TEXT BLOCK
BEGIN
Teens who text and drive also likelier to take other risks in car

By | May 13, 2013

Teenagers who text while driving are also more likely to engage in other risky activities, such as riding with an intoxicated driver or not wearing a seatbelt, a new study suggests.

Researchers from the U.S. Centers for Disease Control and Prevention (CDC) found four in every nine high school students had sent or received texts while driving in the past month.

“Considering it's against the law for teens to be texting while driving in 45 states, it's a little concerning,” said Emily Olsen, a health statistician in the CDC's Division of Adolescent and School Health and the report's lead author.

Past studies conducted in single states have found anywhere from one quarter to almost three quarters of teenagers text while driving, the study team wrote Monday in Pediatrics.

To get a more nationally representative picture, Olsen and her colleagues analyzed responses to the CDC's annual youth risk survey. On the 2011 survey, conducted in public and private schools across the country, 8,505 high school students ages 16 and older were asked about potentially dangerous driving behaviors they had engaged in over the past month.

Just under 45 percent had texted while driving at least once during that span, and close to 12 percent of teens said they texted behind the wheel every day.
END
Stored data
BEGIN
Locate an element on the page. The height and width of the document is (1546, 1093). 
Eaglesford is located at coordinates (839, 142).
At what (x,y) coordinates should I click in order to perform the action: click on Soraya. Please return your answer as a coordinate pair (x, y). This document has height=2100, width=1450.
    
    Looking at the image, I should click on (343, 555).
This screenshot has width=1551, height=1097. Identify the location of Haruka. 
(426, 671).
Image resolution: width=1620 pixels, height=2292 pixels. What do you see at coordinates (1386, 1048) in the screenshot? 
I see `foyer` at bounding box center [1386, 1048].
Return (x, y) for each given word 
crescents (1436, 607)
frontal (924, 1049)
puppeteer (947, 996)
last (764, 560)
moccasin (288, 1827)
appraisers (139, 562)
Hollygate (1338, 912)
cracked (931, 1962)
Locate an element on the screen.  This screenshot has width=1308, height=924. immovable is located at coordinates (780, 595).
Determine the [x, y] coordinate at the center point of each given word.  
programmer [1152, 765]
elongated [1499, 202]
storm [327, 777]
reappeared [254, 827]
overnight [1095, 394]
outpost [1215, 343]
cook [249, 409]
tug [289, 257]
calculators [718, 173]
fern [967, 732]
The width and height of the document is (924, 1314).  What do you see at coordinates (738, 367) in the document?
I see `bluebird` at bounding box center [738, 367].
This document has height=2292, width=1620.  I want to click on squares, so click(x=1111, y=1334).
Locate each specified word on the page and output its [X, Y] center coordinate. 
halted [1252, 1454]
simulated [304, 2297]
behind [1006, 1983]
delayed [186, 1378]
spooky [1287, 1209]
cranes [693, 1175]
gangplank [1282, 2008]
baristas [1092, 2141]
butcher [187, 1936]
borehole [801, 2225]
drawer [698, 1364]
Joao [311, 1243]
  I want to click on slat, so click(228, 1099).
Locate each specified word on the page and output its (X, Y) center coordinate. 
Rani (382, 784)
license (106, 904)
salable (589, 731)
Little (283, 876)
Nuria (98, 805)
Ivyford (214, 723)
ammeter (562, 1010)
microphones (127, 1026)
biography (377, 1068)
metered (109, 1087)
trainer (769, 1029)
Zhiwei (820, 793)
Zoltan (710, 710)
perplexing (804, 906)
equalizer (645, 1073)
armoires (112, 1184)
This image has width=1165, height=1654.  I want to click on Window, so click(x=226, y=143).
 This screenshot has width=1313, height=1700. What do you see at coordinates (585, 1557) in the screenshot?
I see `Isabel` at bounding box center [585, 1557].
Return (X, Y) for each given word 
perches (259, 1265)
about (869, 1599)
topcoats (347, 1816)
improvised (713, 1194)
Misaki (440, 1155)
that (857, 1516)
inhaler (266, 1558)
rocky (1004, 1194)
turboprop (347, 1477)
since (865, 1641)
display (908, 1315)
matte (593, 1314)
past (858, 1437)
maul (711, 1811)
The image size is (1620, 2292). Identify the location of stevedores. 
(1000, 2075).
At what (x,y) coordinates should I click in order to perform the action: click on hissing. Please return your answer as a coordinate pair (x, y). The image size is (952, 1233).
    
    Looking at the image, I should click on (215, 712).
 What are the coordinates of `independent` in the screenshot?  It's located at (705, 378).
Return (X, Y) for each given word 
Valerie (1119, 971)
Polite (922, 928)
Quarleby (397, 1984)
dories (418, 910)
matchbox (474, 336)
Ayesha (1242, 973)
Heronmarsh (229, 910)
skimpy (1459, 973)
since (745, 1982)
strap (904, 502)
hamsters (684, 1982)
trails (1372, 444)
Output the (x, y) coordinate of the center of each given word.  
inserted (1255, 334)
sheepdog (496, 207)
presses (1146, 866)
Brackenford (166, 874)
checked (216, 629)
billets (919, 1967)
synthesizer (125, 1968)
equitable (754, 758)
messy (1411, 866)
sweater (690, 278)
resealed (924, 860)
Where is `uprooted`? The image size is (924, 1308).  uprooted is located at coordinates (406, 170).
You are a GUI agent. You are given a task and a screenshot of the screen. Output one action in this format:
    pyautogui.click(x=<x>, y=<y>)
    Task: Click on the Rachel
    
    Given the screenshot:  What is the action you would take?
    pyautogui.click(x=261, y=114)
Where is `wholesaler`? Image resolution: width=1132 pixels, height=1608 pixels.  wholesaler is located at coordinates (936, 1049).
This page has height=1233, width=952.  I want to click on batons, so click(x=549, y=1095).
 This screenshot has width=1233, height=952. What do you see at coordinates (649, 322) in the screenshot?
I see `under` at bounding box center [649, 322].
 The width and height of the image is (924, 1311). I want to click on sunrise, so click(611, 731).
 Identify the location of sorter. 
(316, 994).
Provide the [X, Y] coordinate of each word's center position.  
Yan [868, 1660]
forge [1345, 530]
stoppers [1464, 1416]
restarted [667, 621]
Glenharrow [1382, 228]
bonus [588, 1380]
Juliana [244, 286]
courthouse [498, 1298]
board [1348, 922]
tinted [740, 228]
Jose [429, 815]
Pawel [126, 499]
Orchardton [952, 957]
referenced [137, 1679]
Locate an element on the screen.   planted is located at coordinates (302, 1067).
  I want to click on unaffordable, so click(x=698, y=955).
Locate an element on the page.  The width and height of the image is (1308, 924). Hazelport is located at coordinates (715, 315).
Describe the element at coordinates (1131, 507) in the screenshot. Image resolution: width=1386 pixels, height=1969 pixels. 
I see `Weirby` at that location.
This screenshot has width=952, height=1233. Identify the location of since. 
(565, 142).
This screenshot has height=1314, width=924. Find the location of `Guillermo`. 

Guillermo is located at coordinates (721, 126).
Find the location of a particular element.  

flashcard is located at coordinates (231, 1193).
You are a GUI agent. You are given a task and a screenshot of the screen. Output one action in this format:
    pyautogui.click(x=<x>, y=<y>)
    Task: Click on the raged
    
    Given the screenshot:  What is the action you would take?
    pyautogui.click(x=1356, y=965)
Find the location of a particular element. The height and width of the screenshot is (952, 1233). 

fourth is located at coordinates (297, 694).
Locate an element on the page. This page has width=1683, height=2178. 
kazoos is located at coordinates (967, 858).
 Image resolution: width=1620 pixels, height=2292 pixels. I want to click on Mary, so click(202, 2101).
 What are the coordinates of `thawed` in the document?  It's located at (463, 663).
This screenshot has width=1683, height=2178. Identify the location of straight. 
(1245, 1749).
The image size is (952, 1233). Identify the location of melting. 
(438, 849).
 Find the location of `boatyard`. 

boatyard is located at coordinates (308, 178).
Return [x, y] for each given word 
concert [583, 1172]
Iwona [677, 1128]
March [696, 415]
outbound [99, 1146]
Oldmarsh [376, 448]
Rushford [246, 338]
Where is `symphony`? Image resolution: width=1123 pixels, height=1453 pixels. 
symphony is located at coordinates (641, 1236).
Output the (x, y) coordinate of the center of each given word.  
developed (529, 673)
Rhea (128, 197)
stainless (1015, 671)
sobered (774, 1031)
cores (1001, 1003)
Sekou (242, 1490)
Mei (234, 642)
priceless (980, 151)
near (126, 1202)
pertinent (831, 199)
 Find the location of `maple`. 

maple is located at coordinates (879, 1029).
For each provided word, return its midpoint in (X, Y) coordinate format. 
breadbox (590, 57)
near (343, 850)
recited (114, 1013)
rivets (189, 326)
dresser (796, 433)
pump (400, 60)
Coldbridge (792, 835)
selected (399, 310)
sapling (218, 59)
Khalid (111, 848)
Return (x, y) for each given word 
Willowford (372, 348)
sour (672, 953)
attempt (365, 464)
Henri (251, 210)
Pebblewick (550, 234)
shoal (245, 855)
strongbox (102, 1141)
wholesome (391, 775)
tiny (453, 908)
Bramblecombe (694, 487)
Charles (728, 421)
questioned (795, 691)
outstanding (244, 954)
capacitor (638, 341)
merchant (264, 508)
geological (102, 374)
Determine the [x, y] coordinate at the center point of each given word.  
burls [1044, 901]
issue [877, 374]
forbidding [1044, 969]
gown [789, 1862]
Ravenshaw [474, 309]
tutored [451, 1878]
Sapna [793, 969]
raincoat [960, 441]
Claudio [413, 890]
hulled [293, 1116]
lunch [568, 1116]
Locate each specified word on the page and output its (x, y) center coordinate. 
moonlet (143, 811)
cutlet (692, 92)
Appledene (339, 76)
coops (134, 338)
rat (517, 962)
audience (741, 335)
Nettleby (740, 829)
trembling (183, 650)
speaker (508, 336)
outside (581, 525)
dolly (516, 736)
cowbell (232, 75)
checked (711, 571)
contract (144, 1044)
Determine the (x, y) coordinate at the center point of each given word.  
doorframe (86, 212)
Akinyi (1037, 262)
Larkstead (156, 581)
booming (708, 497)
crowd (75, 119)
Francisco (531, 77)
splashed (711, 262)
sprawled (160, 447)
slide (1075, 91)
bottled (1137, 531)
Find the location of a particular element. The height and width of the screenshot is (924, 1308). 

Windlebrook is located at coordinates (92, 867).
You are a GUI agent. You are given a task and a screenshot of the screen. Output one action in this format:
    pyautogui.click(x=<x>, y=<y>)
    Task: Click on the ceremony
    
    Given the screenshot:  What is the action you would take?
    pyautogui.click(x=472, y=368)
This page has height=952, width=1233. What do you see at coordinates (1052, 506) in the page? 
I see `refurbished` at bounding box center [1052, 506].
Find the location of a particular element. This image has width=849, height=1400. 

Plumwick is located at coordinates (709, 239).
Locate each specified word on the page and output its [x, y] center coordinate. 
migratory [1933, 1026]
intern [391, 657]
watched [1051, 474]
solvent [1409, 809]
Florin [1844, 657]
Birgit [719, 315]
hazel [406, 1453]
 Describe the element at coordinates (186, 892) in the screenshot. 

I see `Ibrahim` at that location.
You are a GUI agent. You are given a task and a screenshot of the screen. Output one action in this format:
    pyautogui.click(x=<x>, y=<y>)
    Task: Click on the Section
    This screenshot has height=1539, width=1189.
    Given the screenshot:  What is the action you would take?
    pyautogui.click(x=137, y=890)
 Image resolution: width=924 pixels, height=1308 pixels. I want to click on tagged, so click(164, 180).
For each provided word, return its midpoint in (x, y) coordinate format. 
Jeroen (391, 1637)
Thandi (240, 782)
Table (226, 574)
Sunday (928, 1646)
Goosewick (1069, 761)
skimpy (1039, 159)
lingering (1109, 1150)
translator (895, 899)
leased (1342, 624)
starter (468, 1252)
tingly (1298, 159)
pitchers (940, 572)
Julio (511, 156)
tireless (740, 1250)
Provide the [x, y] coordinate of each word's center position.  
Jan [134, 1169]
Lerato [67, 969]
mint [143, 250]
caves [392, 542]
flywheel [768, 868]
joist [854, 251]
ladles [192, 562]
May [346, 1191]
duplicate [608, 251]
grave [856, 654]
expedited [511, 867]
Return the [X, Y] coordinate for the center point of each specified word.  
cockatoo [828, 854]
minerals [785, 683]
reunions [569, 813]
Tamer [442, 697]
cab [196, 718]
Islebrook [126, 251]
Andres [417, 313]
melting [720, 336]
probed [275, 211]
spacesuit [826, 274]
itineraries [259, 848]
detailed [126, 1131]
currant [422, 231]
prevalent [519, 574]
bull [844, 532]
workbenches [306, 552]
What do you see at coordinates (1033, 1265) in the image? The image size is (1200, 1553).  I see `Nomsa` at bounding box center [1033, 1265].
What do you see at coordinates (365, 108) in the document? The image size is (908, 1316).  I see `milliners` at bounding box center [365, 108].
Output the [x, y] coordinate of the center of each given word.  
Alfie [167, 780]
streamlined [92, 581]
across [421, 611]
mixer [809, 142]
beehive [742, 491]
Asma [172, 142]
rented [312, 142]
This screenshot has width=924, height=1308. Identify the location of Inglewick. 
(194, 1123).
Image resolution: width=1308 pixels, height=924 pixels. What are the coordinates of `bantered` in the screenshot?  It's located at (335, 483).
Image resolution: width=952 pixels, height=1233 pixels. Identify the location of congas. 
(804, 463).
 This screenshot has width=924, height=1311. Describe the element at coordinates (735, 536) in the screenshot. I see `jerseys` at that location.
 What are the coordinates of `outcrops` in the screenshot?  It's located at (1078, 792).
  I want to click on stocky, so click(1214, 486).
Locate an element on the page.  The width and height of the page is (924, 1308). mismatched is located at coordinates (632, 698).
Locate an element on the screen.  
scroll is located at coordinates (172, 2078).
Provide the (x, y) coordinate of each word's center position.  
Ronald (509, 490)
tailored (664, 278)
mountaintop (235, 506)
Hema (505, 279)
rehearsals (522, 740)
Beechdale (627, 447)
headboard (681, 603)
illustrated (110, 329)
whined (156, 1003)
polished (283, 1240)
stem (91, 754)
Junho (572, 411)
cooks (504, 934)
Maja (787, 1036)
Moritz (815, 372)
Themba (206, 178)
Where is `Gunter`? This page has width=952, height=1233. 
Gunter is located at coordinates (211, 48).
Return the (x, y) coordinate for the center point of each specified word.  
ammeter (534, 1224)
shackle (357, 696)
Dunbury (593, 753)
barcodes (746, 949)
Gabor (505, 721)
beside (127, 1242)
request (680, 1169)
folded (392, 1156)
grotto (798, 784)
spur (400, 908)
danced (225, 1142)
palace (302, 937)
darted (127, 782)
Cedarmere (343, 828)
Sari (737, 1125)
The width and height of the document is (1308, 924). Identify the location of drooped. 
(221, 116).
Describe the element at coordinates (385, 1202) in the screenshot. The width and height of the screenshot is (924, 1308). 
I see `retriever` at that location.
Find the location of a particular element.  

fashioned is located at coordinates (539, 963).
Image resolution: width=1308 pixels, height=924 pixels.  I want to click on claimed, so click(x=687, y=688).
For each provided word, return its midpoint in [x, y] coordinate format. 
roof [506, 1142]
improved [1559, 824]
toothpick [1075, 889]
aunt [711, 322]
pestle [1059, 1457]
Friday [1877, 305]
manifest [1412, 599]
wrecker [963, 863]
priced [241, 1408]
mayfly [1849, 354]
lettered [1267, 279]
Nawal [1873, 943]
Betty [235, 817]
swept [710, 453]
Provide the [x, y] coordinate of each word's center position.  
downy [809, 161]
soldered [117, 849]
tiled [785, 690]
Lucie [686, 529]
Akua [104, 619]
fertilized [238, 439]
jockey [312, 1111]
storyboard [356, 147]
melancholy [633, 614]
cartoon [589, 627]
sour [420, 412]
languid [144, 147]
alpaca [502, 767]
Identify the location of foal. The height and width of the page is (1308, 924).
END
WHAT YOU WILL DO
Write a continuation of the news article on teens who text while driving, starting right after its last sentence.

TASK RESPONSE
Although the study team didn't measure how cell phone use may have affected safety in the car, past research shows that texting while driving can slow reaction times and impair a driver's ability to stay in one lane.

The more frequently students reported texting and driving, the more likely they were to also answer “yes” to other risky behaviors, the researchers found.

For example, 3 percent of teens who didn't text at the wheel had recently driven after drinking alcohol. That compared to 19 percent who reported texting and driving at least once in the past month and 34 percent who said they texted in the car daily.

Likewise, 19 percent of non-texters had ridden in a car with another driver who had been drinking, versus 33 percent of high school students who reported texting and driving themselves.

“It's concerning that kids are participating in these multiple behaviors, either while they're driving or while they're a passenger,” Olsen said. “Each one of these things is quite dangerous (on its own).”

Jessica Mirman, who has studied teen motor vehicle cell phone use at Children's Hospital of Philadelphia's Center for Injury Research and Prevention, agreed.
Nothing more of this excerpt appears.